## Job a:
Please rewrite the entries between the lines holding "The width and" and "click(x=599, y=60)", inclusive, with "pie icon" changed to "pie chart icon" and everything else kept the same. Omit the pictures.

## Text excerpt:
Modeling in Plain English

Home > data science, modeling, rant > Modeling in Plain English

Modeling in Plain English

March 17, 2013 Cathy O'Neil, mathbabe

I’ve been enjoying my new job at Johnson Research Labs, where I spend a majority of the time editing my book with my co-author Rachel Schutt. It’s called Doing Data Science (now available for pre-purchase at Amazon), and it’s based on these notes I took last semester at Rachel’s Columbia class.

Recently I’ve been working on Brian Dalessandro‘s chapter on logistic regression. Before getting into the brass tacks of that algorithm, which is especially useful when you are trying to predict a binary outcome (i.e. a 0 or 1 outcome like “will click on this ad”), Brian discusses some common constraints to models.

The one that’s particularly interesting to me is what he calls “interpretability”. His example of an interpretability constraint is really good: it turns out that credit card companies have to be able to explain to people why they’ve been rejected. Brain and I tracked down the rule to this FTC website, which explains the rights of consumers who own credit cards. Here’s an excerpt where I’ve emphasized the key sentences:

You Also Have The Right To…

Have credit in your birth name (Mary Smith), your first and your spouse’s last name (Mary Jones), or your first name and a combined last name (Mary Smith Jones).

Get credit without a cosigner, if you meet the creditor’s standards.

Have a cosigner other than your spouse, if one is necessary.

Keep your own accounts after you change your name, marital status, reach a certain age, or retire, unless the creditor has evidence that you’re not willing or able to pay.

Know whether your application was accepted or rejected within 30 days of filing a complete application.

Know why your application was rejected. The creditor must tell you the specific reason for the rejection or that you are entitled to learn the reason if you ask within 60 days. An acceptable reason might be: “your income was too low” or “you haven’t been employed long enough.” An unacceptable reason might be “you didn’t meet our minimum standards.” That information isn’t specific enough.

Learn the specific reason you were offered less favorable terms than you applied for, but only if you reject these terms. For example, if the lender offers you a smaller loan or a higher interest rate, and you don’t accept the offer, you have the right to know why those terms were offered.

## Job b:
According to the modeling in plain English post, how soon after filing a complete application are you entitled to know whether it was accepted or rejected?

## Supplied data:
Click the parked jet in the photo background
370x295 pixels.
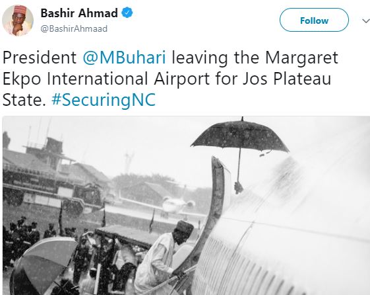click(176, 205)
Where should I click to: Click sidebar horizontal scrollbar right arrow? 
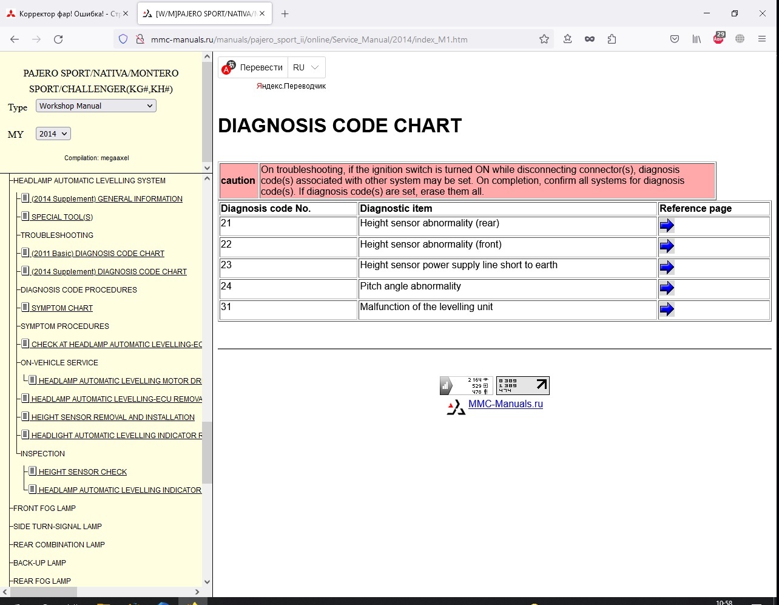click(x=197, y=592)

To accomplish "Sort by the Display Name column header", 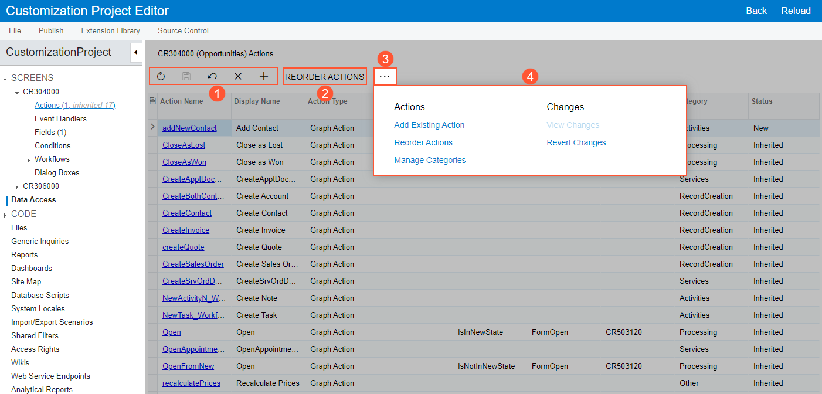I will (257, 101).
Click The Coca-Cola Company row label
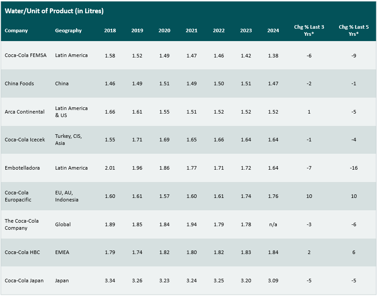 pos(21,224)
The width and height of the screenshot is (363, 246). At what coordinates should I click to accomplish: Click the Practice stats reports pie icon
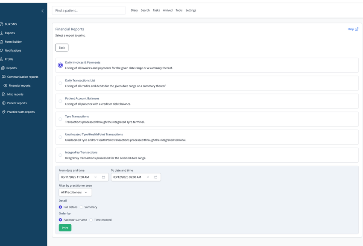4,112
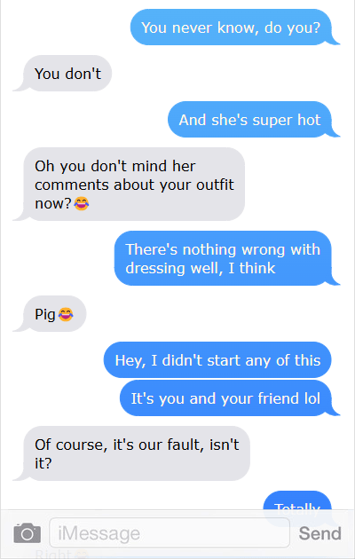
Task: Select the 'You never know, do you?' bubble
Action: pyautogui.click(x=231, y=28)
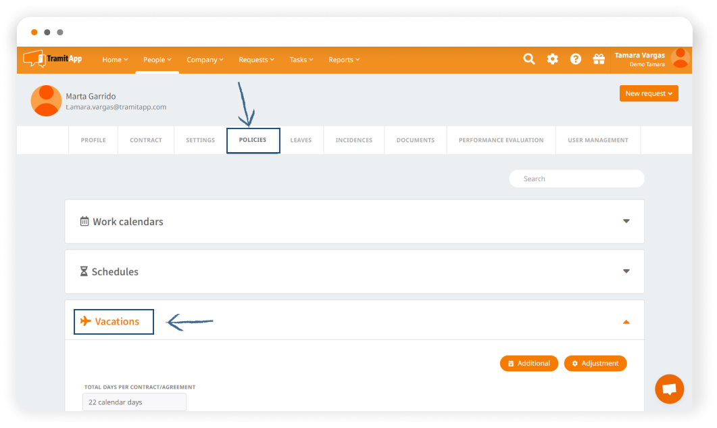Open the gift box icon
Screen dimensions: 717x428
click(x=599, y=60)
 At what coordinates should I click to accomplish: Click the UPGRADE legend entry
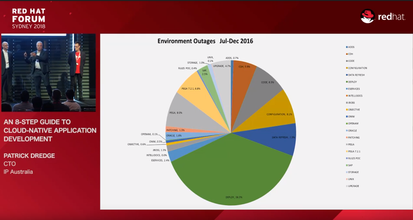tap(353, 186)
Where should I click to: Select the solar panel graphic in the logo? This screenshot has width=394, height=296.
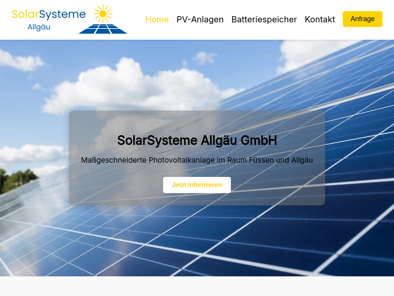102,30
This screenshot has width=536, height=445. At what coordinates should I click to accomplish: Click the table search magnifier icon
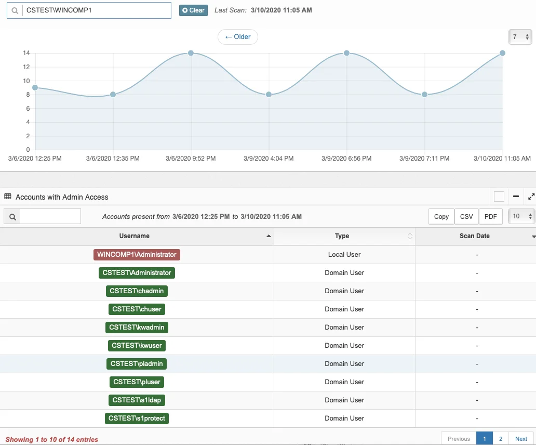tap(12, 217)
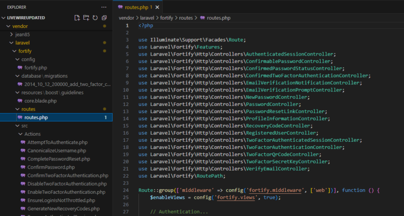Refresh the Explorer file tree

pos(95,18)
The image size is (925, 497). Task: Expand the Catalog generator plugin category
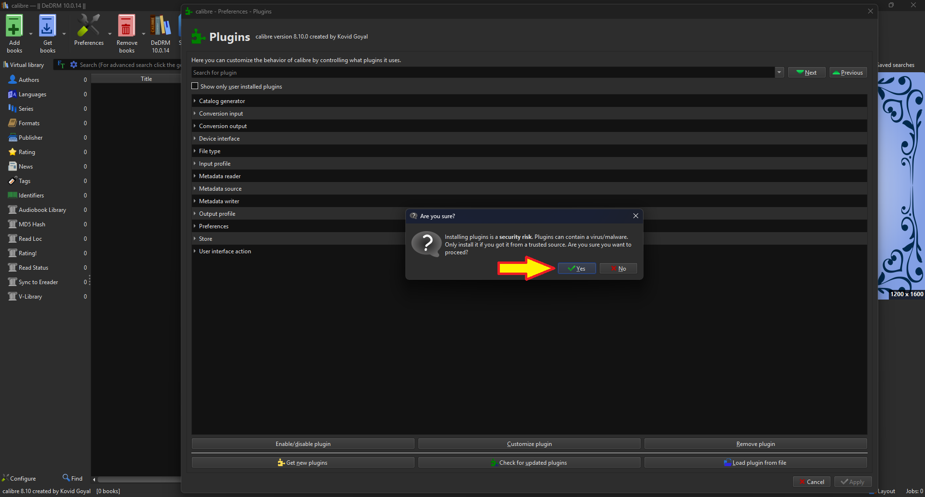coord(195,101)
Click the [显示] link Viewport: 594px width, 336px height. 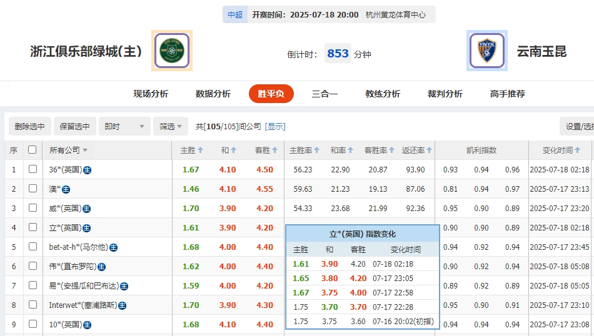pyautogui.click(x=275, y=126)
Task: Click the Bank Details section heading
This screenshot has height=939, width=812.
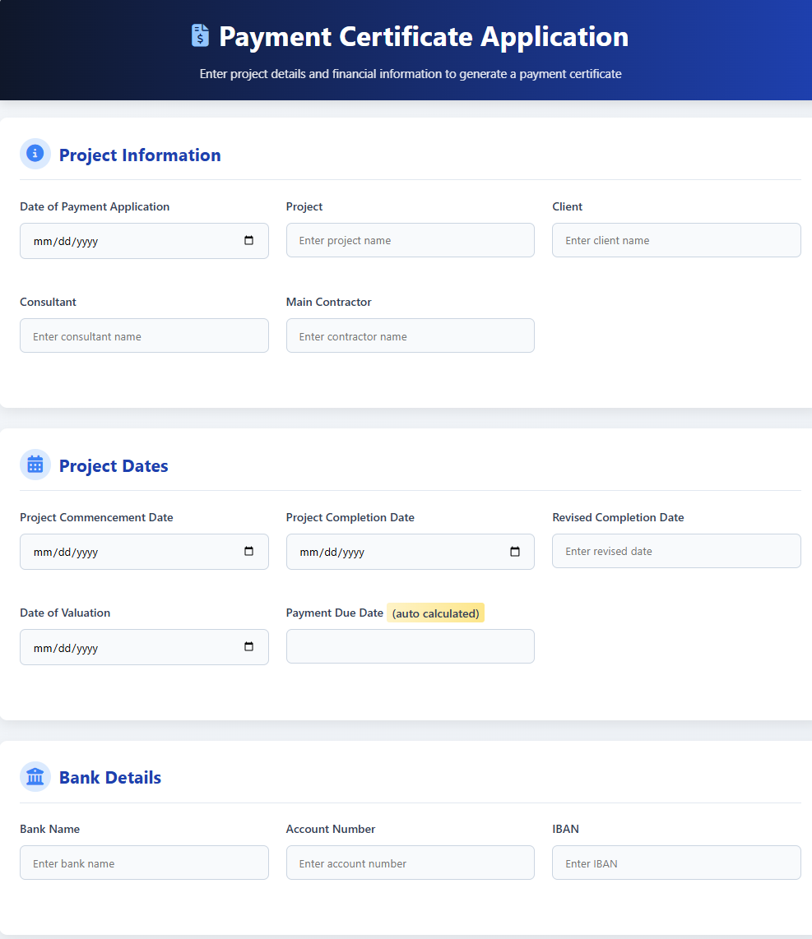Action: pyautogui.click(x=110, y=778)
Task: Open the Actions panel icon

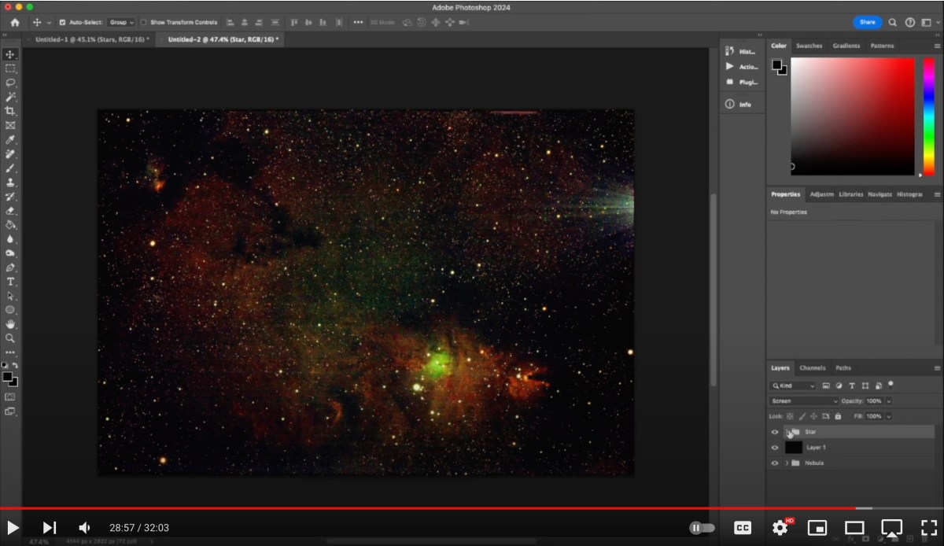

## Task response a:
The width and height of the screenshot is (363, 246). At what coordinates should I click to accomplish: Click the Practice stats reports pie chart icon
4,112
Task: Select the 'You never know, do you?' bubble
Action: pyautogui.click(x=231, y=28)
Open the gift box icon
Screen dimensions: 717x428
click(x=599, y=60)

## Task response b:
Within 30 days.